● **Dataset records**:
◇ ◇ ◇

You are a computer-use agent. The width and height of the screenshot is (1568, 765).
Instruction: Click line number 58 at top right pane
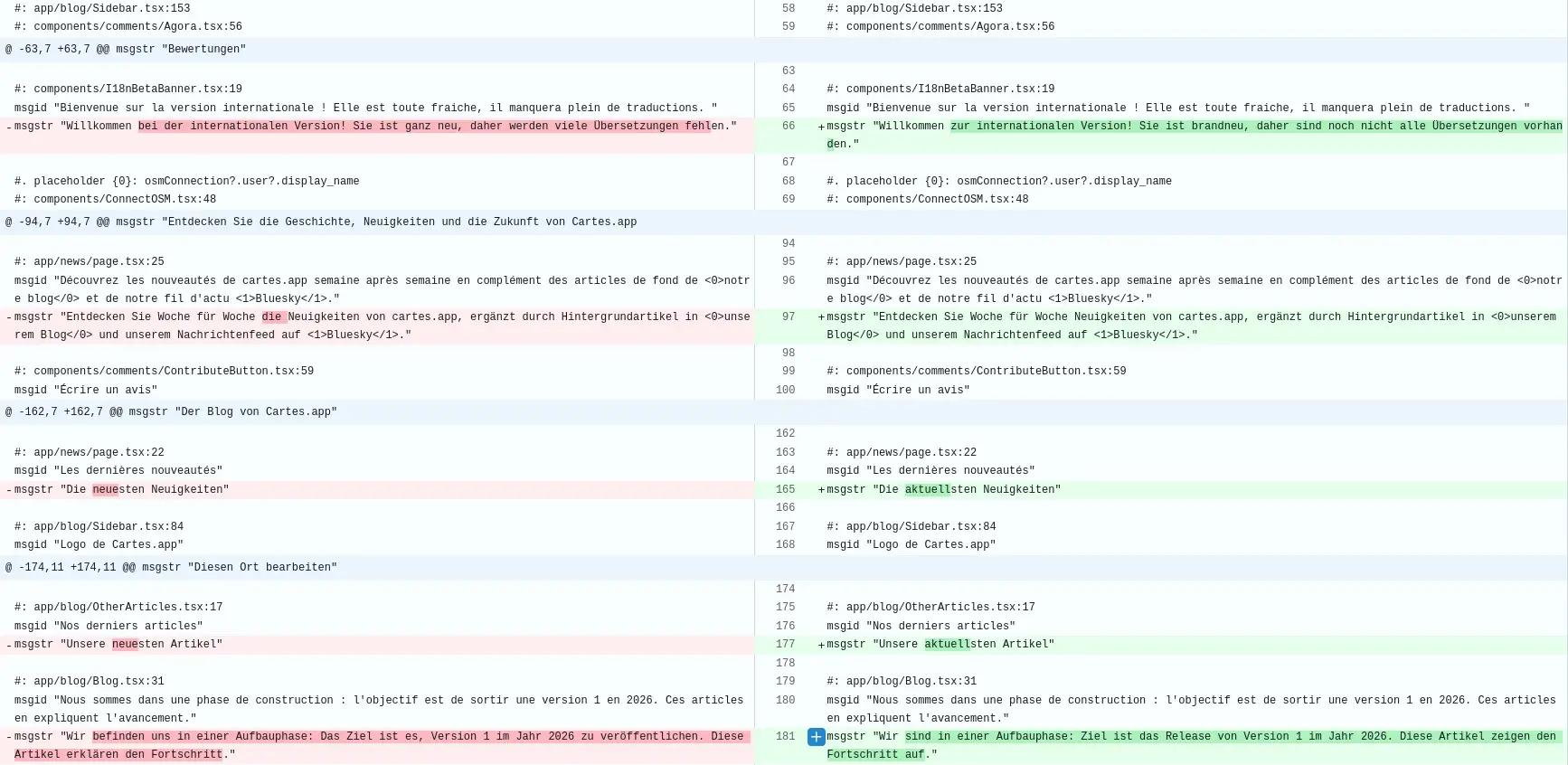tap(788, 8)
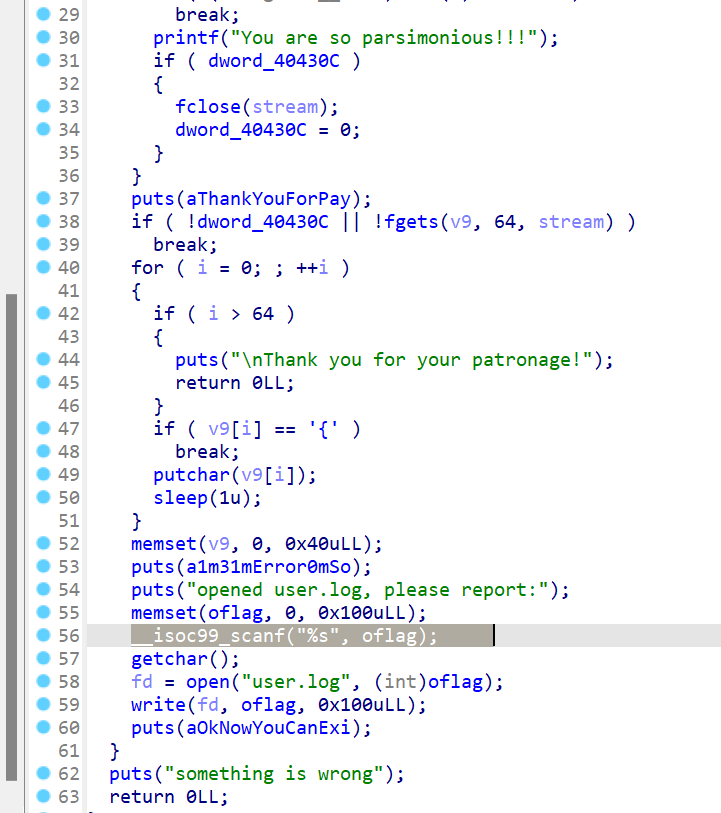Select the blue dot on line 49
This screenshot has height=813, width=721.
(x=42, y=475)
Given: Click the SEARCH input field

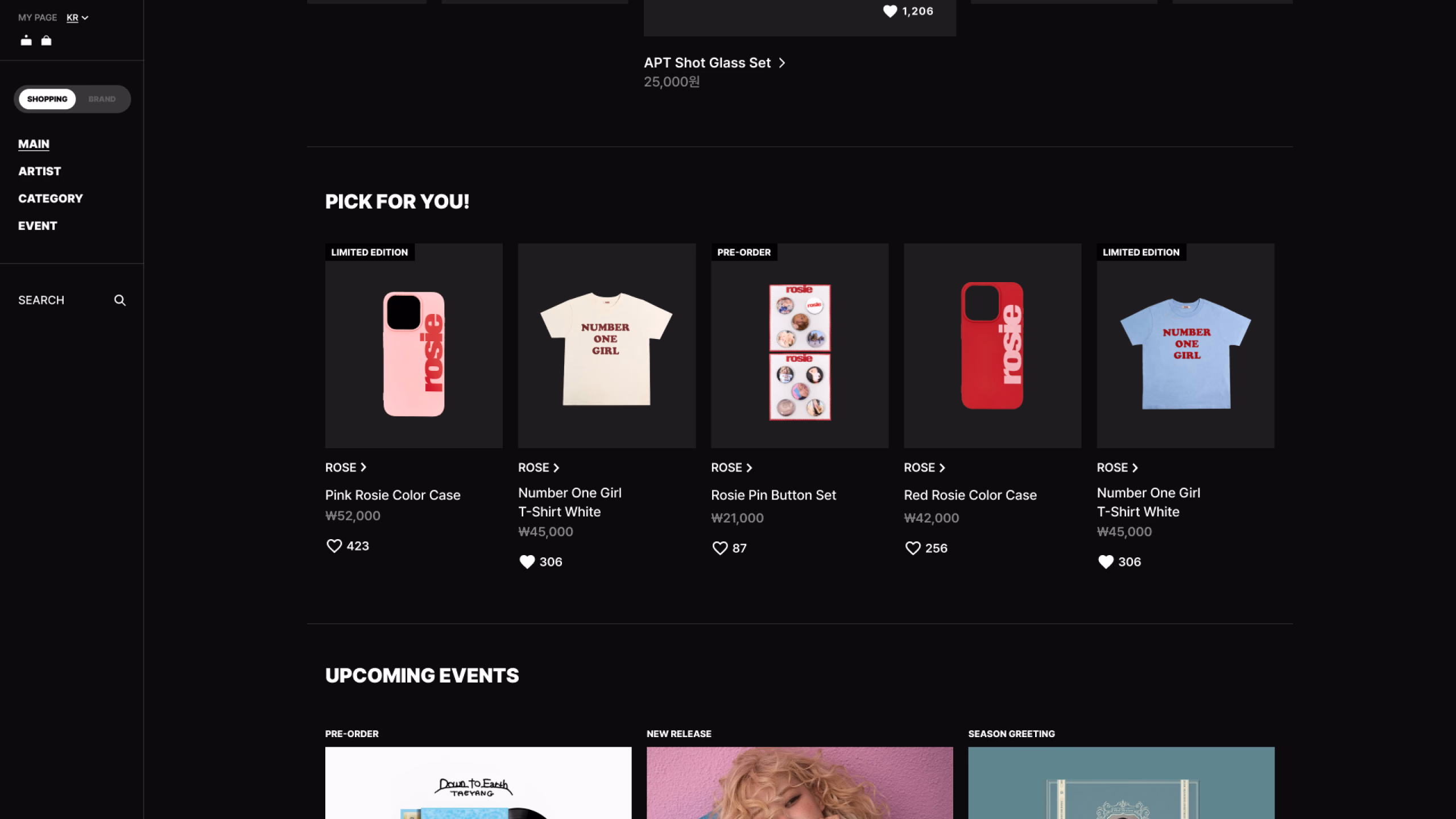Looking at the screenshot, I should point(72,300).
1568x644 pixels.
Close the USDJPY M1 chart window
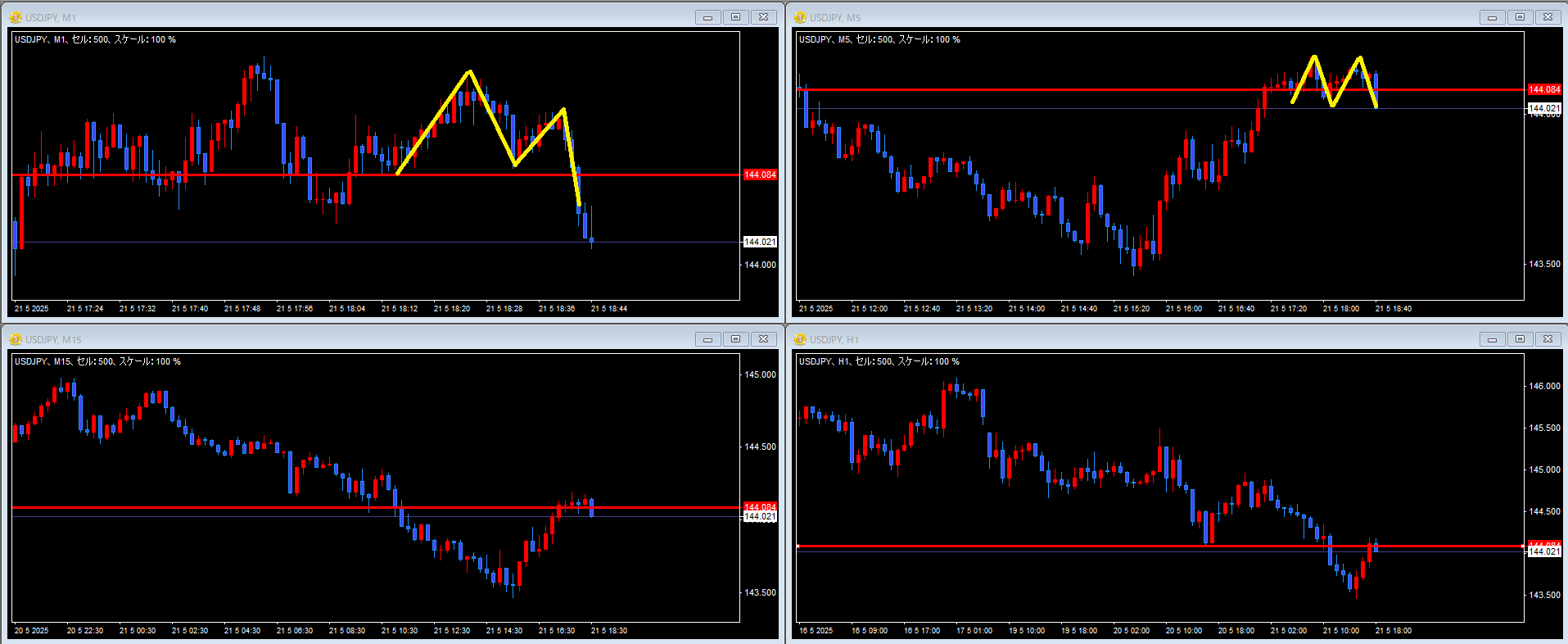coord(764,17)
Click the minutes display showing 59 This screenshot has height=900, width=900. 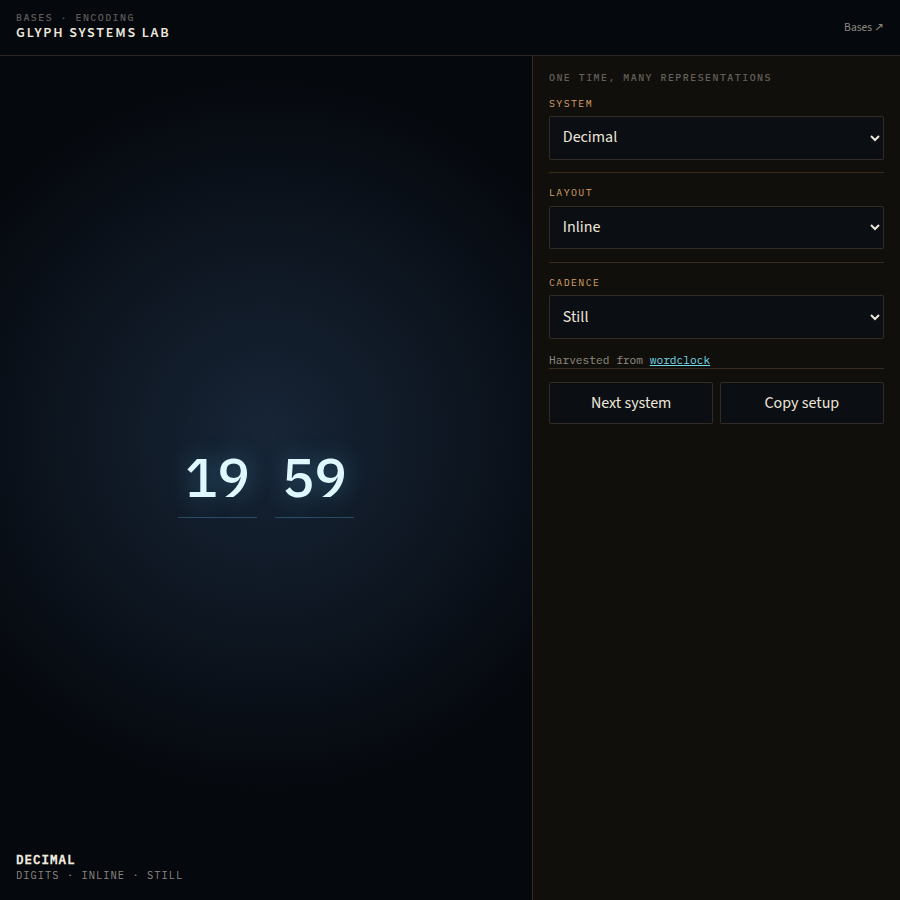coord(315,478)
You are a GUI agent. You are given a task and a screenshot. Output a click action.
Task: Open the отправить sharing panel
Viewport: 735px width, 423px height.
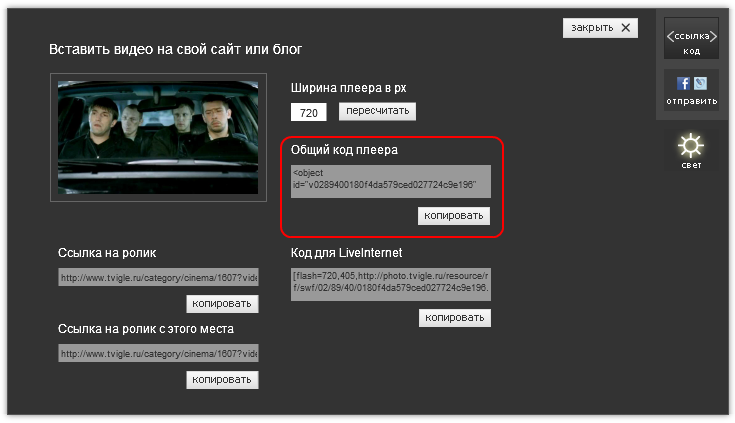pos(692,92)
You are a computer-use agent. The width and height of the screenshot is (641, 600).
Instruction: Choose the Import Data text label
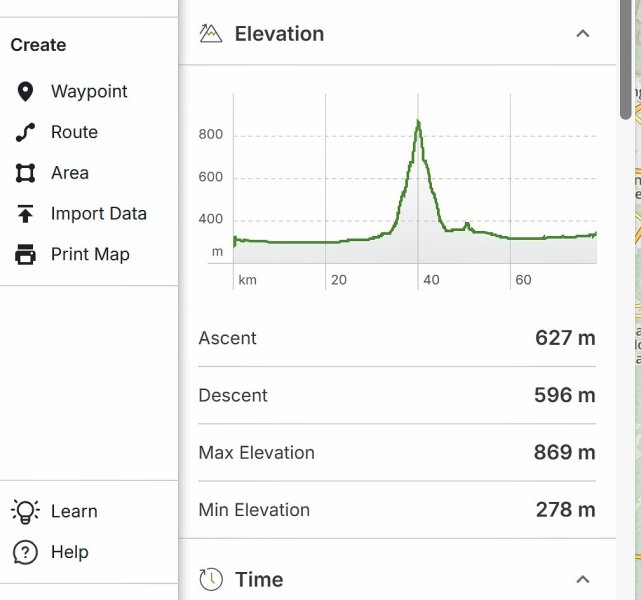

◇ ◇ ◇

● **WORK REQUIRED**: Starting at the line containing "Instruction: Click line" and finishing at the line containing "1568x644 pixels.", return those lines exactly as they appear above, without the pictures.

● **RESPONSE AREA**:
Instruction: Click line number 58 at top right pane
tap(788, 8)
Select the blue dot on line 49
This screenshot has height=813, width=721.
(x=42, y=475)
Given: Click the SEARCH input field

Looking at the screenshot, I should point(72,300).
1568x644 pixels.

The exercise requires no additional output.